::: Records for the task :::
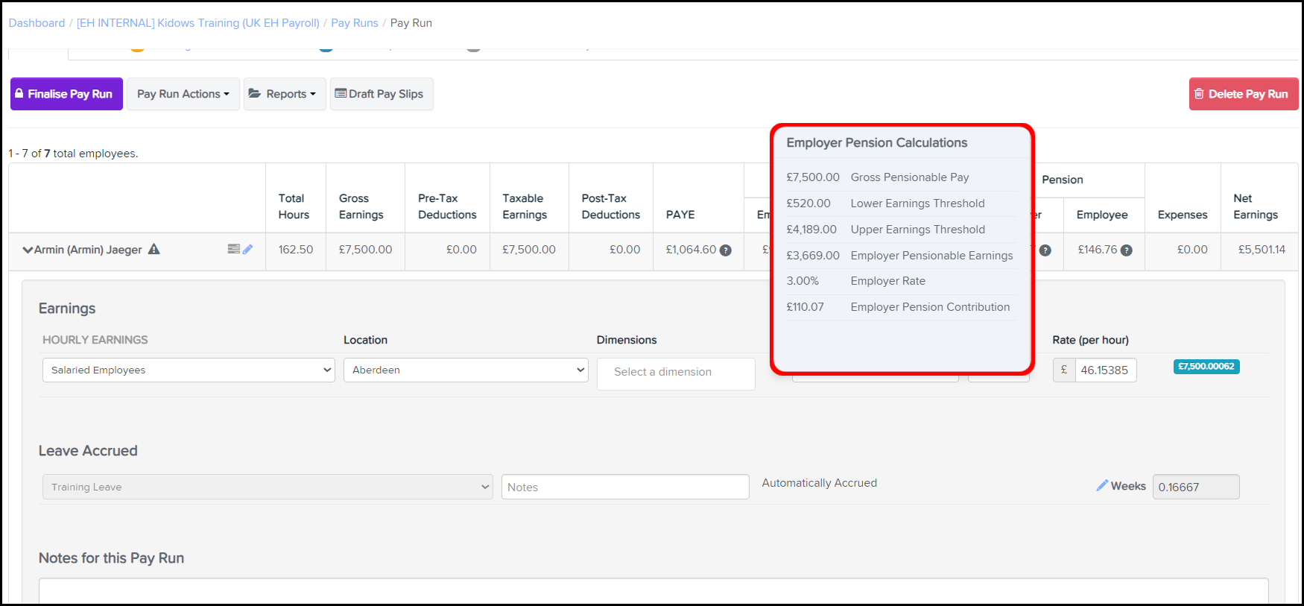Open the Salaried Employees pay category dropdown

pyautogui.click(x=189, y=370)
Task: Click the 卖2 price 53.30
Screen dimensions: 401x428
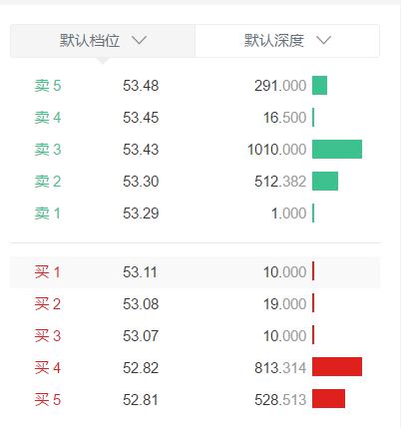Action: (x=141, y=182)
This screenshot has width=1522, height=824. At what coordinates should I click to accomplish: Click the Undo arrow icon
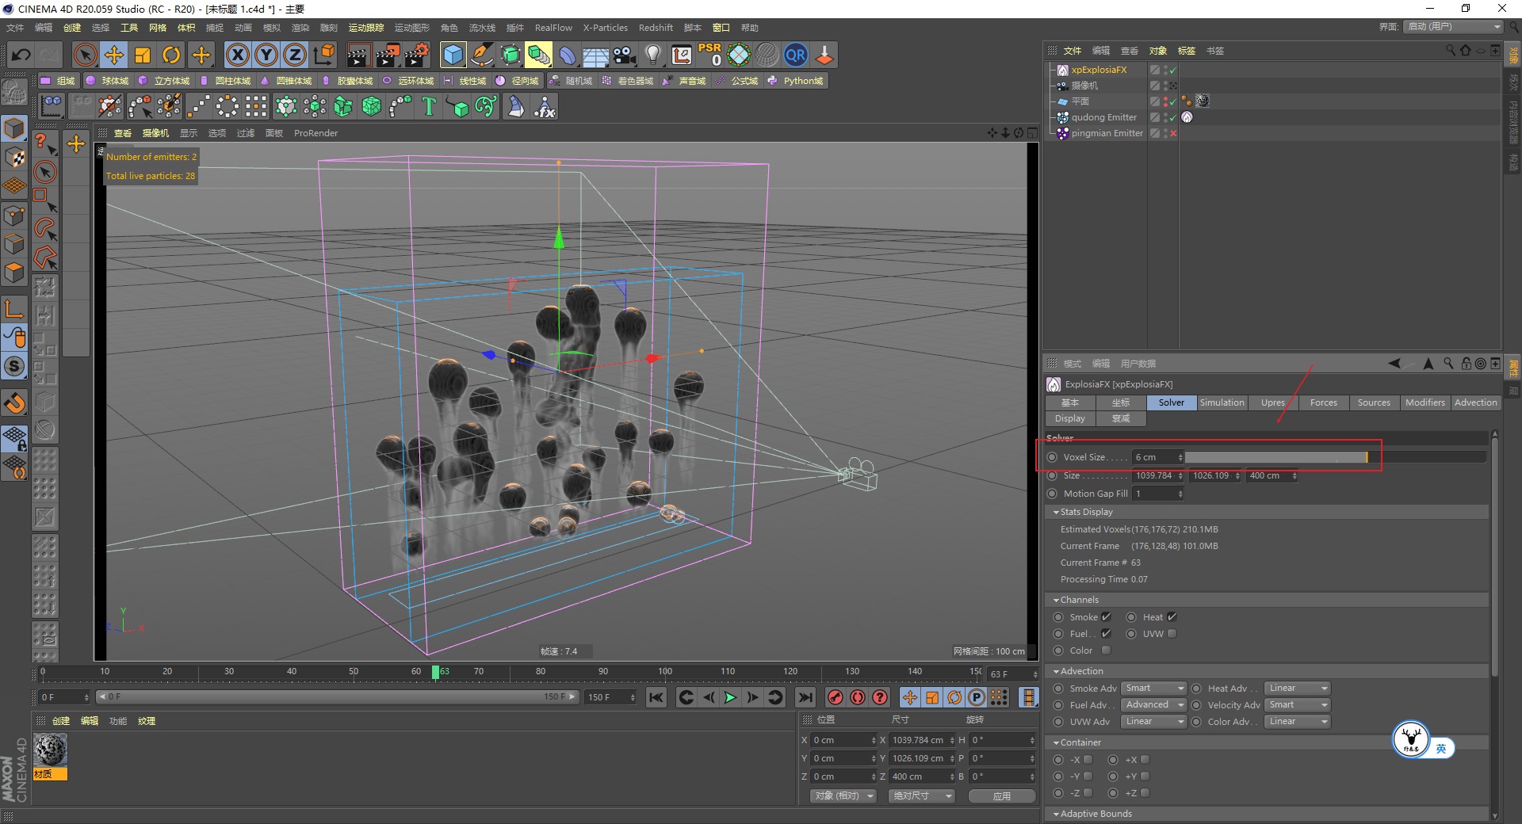coord(21,55)
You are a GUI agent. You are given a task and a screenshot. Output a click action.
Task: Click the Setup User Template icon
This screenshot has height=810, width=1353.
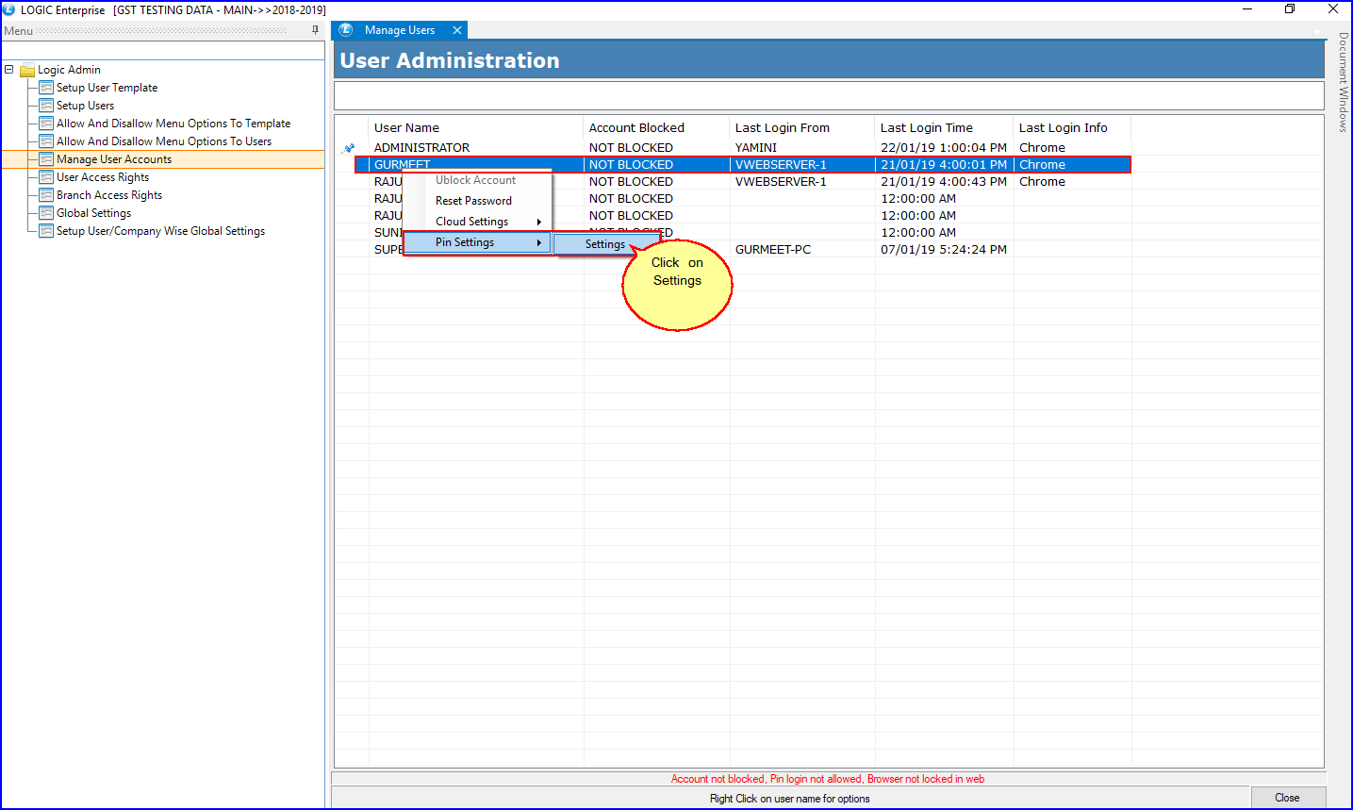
:::
Copy the final stretch of the entries exactly: the line containing "Task: Click the Setup User Template icon" and every line after it through the last. Include no pictures and nothing more.

__Solution to this task__:
Task: Click the Setup User Template icon
This screenshot has height=810, width=1353.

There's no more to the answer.